- PASSAGE GIVEN
::::::::::

# Binaural Panner using SOFA file

In [None]:
!pip install pysofaconventions numpy scipy soundfile

In [None]:
!pip install h5py

In [None]:
import h5py

# Load the SOFA file
sofa_path = "mit_kemar_normal_pinna.sofa"
with h5py.File(sofa_path, 'r') as sofa_file:
    # Inspect available keys
    print("Keys in the file:", list(sofa_file.keys()))
    
    # Access impulse response data (HRIR)
    hrir = sofa_file['Data.IR'][:]
    print(f"HRIR shape: {hrir.shape}")

    # Access source positions (azimuth, elevation)
    source_positions = sofa_file['SourcePosition'][:]
    print(f"Source Positions: {source_positions}")

    # Sampling rate
    sampling_rate = sofa_file['Data.SamplingRate'][:]
    print(f"Sampling Rate: {sampling_rate}")


In [11]:
import numpy as np
import soundfile as sf
from scipy.signal import fftconvolve
import h5py

# Load HRIR dataset
sofa_file = "mit_kemar_normal_pinna.sofa"  # Update with your SOFA file path
with h5py.File(sofa_file, "r") as sofa:
    # Extract source positions (Azimuth, Elevation, and Distance)
    source_positions = sofa["SourcePosition"][:]
    
    # Extract HRIR data (Impulse Responses)
    hrir_data = sofa["Data.IR"][:]
    
    # Sampling rate
    sampling_rate = int(sofa["Data.SamplingRate"][0])

# Load input audio
input_audio, fs = sf.read("lil-baby-style-dark-trap-piano_135bpm_A#_minor.wav")  # Update with your input file
if len(input_audio.shape) > 1:
    input_audio = np.mean(input_audio, axis=1)  # Convert to mono if stereo

# Check if input audio sampling rate matches HRIR sampling rate
if fs != sampling_rate:
    raise ValueError(f"Sampling rate mismatch: Audio ({fs} Hz) vs HRIR ({sampling_rate} Hz)")

# Define panning parameters
azimuth = 280  # Azimuth angle in degrees
elevation = 50  # Elevation angle in degrees

# Find the closest HRIR based on azimuth and elevation
# Extract azimuth and elevation from source positions
azimuths = source_positions[:, 0]
elevations = source_positions[:, 1]

# Compute distances to target azimuth and elevation
distances = np.sqrt((azimuths - azimuth) ** 2 + (elevations - elevation) ** 2)

::::::::::

- THE TASKS
**1.** In the SOFA notebook, substitute "sofa_handle" for "sofa_file" in everything from "with h5py.File(sofa_path, 'r')" down to "response data (HRIR)".
**2.** List every package that the pip install commands in the SOFA notebook install.
**3.** What azimuth angle does the SOFA notebook set as a panning parameter?
The material placed after the SOFA notebook is not needed.

- SOURCE DATA

::::::::::

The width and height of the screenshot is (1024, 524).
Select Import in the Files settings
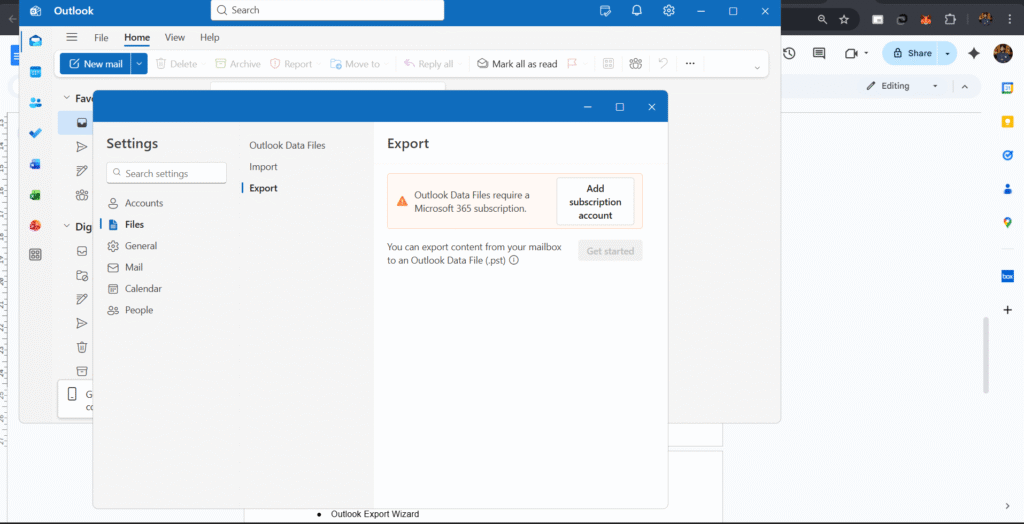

::::::::::

- PER-TASK ANSWERS
**1.**
with h5py.File(sofa_path, 'r') as sofa_handle:
    # Inspect available keys
    print("Keys in the file:", list(sofa_handle.keys()))
    
    # Access impulse response data (HRIR)

**2.** pysofaconventions, numpy, scipy, soundfile, h5py

**3.** 280 degrees